In recent years, the impact of Artificial Intelligence (AI) on our daily lives and commercial applications has been nothing short of revolutionary. This technological transformation has been fueled by the emergence of Large Language Models (LLMs), which have significantly lowered the cost of AI deployment for applications that may not boast millions of users. This paradigm shift has led to a race among enterprise app vendors to integrate AI into their offerings, including Configure, Price, Quote (CPQ), and B2B Commerce solutions.
In this blog post, we'll explore the potential and pitfalls of AI in enterprise applications, with a focus on CPQ and B2B Commerce, including what Logik.io’s perspective is on the initial and future impact that AI can and will have on these technologies:
The Pitfall of Overhyping AI in Transactional Enterprise Apps
While it's tempting to jump on the AI bandwagon and add chatbots to every application as the primary means of introducing AI, it's essential to be discerning. For instance, many CPQ vendors highlight the idea of recommending additional products, similar to how Amazon does. However, it's crucial to question why such innovations have not been available in the CPQ space for the past 15 years, especially when B2C companies like Amazon and Netflix have successfully implemented similar recommendations.
The primary reason behind this discrepancy is data sparsity in most B2B enterprise use cases.

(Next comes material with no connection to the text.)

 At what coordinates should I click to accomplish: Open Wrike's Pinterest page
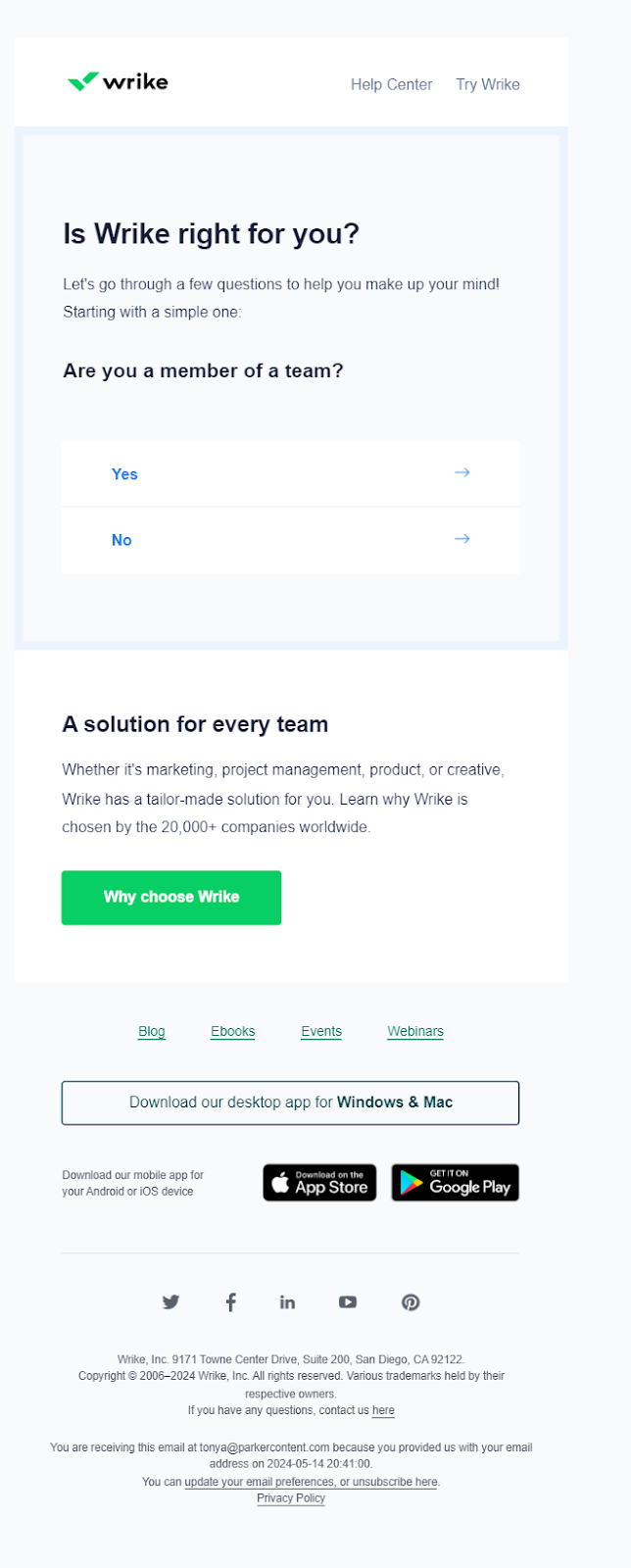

Simply amassing data in data lakes won't substantially improve recommendations, even with generative AI. To bring AI to your admin or end users successfully, it's essential to objectively assess your data's state and collaborate to identify viable use cases.
A Strategic Approach to AI Implementation
So, how should businesses approach the integration of AI into transactional applications like CPQ and B2B Commerce?
Here are some key steps that we at Logik.io are taking to heart with our AI roadmap:
Beyond LLMs: Embracing Different AI Approaches
While LLMs like ChatGPT have garnered significant attention, it's crucial to understand that AI's value extends beyond generative AI. Supervised learning, as explained by AI pioneer Andrew Ng, plays a substantial role in AI applications. LLMs can complement supervised learning by helping users express their intent more naturally in a conversation, while supervised models execute targeted tasks effectively.
Attribute-Based Configuration for Enhanced AI
To harness AI's intelligence in transaction workflows, an attribute-based configuration approach is essential. This approach provides a clear signal of user intent, which is critical for AI inference engines to recommend the right actions. Unlike part-based configurators, attribute-based configurators allow for more contextual recommendations, making AI more effective in providing valuable insights.
Conclusion
The rapid advancement of AI, especially in transactional enterprise applications like CPQ and B2B Commerce, presents both opportunities and challenges. To make the most of AI's transformative potential, businesses should adopt a thoughtful and strategic approach, focusing on real impact, data collaboration, cost considerations, and a diverse range of AI techniques. By doing so, they can navigate the AI revolution successfully and deliver valuable experiences to their users.